- Passage shown -
A Rolls-Royce case study
Introduction
The name ‘Rolls-Royce’ has always been associated with high quality products. Most people probably link the company with high quality aero-engines and motor cars. Rolls-Royce still makes aero-engines, but no longer manufactures cars. Instead, the company has transferred its core strengths and expertise into other markets in which it has the greatest competitive strengths. These are the civil aerospace, defence aerospace, marine and energy markets.
Strategies are the means by which organisations achieve their objectives. Strategies are long-term plans. Strategic implementation is the process of putting these plans into action. Rolls-Royce’s strategy is to secure and retain the leading position in its key markets. The company recognises that an increasing number of customers want to deal with as few suppliers as possible in order to reduce purchasing and search costs. Therefore, customers look for suppliers who are able to meet the full range of their needs with the highest level of service.

- Given records -

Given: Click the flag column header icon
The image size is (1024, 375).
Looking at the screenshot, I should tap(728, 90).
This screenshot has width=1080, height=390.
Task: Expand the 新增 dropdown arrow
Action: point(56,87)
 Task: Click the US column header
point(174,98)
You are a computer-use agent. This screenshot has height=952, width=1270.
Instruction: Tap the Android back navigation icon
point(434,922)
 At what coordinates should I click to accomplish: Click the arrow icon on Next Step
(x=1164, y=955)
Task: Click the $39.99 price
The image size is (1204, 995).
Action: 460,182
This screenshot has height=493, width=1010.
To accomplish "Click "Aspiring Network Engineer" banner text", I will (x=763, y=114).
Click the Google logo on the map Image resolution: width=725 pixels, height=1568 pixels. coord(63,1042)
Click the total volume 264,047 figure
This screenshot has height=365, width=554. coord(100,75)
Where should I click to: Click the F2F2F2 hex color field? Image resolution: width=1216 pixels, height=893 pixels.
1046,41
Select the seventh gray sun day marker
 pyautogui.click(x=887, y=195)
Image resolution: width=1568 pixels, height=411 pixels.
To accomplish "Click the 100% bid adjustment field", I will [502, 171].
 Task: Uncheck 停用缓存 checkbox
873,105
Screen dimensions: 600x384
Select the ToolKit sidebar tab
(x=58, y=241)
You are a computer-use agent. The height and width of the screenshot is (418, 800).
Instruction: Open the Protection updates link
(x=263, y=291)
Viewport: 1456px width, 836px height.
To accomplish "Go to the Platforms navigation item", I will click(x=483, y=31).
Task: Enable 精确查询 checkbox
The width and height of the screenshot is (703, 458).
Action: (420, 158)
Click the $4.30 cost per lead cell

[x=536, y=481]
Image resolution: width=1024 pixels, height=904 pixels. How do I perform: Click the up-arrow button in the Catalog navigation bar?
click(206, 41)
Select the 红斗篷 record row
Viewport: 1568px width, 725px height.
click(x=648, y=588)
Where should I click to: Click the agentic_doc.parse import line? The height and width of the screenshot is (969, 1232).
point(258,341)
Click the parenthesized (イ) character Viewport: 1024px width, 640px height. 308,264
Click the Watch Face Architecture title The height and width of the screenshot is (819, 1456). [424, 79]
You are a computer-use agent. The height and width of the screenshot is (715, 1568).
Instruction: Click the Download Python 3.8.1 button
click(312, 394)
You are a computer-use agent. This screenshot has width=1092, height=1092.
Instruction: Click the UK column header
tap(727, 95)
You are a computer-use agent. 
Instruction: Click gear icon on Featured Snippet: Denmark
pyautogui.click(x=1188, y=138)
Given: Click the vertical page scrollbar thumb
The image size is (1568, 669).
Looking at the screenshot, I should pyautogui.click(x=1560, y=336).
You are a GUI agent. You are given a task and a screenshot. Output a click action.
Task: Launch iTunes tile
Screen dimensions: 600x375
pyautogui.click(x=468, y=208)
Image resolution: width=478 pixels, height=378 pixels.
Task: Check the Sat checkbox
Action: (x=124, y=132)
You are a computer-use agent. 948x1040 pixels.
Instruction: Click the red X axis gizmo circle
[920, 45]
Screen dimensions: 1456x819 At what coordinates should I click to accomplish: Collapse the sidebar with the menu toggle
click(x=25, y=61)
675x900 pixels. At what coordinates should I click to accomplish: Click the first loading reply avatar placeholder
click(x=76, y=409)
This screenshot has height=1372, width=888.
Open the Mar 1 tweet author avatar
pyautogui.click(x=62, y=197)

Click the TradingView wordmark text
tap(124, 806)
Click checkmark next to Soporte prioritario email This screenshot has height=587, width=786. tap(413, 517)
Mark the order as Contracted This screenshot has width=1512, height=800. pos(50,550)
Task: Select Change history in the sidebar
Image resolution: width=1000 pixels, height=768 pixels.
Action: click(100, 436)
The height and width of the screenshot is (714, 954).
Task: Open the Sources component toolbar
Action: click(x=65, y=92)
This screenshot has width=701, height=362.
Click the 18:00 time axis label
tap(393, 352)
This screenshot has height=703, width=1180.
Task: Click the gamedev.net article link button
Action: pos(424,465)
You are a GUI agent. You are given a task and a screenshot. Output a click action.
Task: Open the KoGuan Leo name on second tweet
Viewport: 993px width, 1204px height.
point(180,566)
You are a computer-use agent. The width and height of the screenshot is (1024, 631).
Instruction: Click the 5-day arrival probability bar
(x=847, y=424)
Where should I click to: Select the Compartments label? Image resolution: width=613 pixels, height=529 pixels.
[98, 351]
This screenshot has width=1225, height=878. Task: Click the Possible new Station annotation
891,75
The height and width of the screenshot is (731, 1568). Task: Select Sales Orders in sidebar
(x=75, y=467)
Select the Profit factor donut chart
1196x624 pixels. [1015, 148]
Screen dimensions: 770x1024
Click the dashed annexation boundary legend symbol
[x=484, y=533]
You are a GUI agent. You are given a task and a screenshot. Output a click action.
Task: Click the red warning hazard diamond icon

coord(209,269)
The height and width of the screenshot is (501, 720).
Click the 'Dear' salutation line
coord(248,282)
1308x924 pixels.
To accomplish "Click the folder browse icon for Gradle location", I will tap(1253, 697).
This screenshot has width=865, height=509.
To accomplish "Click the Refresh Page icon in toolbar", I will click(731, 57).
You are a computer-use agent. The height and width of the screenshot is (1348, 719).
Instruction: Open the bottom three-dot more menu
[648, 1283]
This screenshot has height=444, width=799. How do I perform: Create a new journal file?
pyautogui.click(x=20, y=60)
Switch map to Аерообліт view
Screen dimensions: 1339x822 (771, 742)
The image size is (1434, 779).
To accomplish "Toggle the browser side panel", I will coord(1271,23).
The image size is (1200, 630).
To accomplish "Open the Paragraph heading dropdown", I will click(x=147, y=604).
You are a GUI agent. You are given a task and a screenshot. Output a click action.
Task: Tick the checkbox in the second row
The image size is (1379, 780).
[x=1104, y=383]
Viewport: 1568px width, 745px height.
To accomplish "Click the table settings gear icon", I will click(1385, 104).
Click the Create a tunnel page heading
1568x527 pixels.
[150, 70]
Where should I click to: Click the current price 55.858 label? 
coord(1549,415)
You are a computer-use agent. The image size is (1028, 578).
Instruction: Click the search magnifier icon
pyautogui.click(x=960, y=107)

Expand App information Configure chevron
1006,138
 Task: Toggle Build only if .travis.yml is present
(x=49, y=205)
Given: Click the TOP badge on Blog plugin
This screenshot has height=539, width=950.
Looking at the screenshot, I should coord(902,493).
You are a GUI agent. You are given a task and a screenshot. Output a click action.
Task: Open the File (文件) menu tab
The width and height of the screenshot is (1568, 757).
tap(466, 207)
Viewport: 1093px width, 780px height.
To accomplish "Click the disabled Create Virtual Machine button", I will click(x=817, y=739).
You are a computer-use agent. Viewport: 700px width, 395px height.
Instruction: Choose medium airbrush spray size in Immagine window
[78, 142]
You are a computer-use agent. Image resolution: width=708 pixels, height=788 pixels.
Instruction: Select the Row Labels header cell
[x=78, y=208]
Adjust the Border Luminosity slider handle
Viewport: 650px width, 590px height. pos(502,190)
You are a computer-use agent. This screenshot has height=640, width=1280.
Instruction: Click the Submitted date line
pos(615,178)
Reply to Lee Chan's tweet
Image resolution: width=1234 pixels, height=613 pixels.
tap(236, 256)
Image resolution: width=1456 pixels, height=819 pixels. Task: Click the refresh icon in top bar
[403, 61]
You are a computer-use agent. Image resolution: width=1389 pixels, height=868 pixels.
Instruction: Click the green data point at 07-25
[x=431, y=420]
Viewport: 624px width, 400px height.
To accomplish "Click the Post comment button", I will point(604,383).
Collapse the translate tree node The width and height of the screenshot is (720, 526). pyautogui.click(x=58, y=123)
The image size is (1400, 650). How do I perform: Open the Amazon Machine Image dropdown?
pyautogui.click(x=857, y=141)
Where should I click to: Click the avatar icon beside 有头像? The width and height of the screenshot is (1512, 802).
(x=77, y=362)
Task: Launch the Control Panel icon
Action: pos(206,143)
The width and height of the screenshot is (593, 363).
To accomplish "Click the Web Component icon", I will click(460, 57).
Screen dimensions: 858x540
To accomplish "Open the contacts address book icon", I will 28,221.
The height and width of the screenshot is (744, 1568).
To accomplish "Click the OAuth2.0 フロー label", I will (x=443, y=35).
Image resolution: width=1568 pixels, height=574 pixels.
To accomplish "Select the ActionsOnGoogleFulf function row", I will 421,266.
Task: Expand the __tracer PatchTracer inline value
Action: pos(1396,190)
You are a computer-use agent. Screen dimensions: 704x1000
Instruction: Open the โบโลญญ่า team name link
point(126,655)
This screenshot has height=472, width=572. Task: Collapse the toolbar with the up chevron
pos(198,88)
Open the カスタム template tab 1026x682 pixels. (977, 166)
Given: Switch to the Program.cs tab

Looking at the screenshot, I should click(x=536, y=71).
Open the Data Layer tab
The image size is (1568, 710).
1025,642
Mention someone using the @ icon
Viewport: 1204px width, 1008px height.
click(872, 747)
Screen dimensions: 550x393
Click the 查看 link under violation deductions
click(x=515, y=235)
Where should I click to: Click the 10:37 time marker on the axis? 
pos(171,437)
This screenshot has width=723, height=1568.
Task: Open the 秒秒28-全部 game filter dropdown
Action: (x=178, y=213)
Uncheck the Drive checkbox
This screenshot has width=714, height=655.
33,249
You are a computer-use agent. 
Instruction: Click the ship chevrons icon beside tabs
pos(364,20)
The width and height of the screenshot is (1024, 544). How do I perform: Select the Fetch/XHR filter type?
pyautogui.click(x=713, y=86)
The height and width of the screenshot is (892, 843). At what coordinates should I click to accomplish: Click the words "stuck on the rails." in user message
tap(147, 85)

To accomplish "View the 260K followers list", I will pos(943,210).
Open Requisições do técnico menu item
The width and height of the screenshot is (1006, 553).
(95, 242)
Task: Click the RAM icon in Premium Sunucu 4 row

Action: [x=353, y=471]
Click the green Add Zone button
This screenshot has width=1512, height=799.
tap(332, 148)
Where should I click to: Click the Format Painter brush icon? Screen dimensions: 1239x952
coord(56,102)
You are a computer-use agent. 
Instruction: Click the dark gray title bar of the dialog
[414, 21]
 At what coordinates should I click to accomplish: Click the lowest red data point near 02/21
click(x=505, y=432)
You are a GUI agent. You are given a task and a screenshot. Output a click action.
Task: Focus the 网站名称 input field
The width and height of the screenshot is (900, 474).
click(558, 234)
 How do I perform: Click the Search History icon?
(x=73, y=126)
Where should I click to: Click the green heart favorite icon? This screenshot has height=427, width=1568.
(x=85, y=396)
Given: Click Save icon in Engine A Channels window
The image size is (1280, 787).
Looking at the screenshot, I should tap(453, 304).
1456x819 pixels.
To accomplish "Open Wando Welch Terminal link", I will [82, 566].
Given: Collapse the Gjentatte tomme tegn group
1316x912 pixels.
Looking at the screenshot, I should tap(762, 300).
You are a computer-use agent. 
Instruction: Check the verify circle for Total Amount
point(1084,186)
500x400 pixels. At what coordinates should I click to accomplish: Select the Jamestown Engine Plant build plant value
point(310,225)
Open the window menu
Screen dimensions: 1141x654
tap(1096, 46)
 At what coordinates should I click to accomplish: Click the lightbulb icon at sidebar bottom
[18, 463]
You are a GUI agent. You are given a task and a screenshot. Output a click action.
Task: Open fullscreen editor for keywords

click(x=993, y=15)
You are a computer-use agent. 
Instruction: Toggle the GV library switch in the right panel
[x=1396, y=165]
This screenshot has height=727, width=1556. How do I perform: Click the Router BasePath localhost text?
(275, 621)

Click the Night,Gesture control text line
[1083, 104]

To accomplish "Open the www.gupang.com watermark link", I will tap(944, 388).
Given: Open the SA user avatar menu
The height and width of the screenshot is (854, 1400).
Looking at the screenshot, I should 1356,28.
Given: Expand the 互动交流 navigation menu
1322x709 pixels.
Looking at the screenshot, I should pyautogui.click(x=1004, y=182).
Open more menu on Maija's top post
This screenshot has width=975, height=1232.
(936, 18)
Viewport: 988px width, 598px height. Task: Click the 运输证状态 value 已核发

- What is being asked -
Please retype the passage of the Rolls-Royce case study from "Strategies are the" up to and including "level of service.", word for word.

- Answer to the task -
Strategies are the means by which organisations achieve their objectives. Strategies are long-term plans. Strategic implementation is the process of putting these plans into action. Rolls-Royce’s strategy is to secure and retain the leading position in its key markets. The company recognises that an increasing number of customers want to deal with as few suppliers as possible in order to reduce purchasing and search costs. Therefore, customers look for suppliers who are able to meet the full range of their needs with the highest level of service.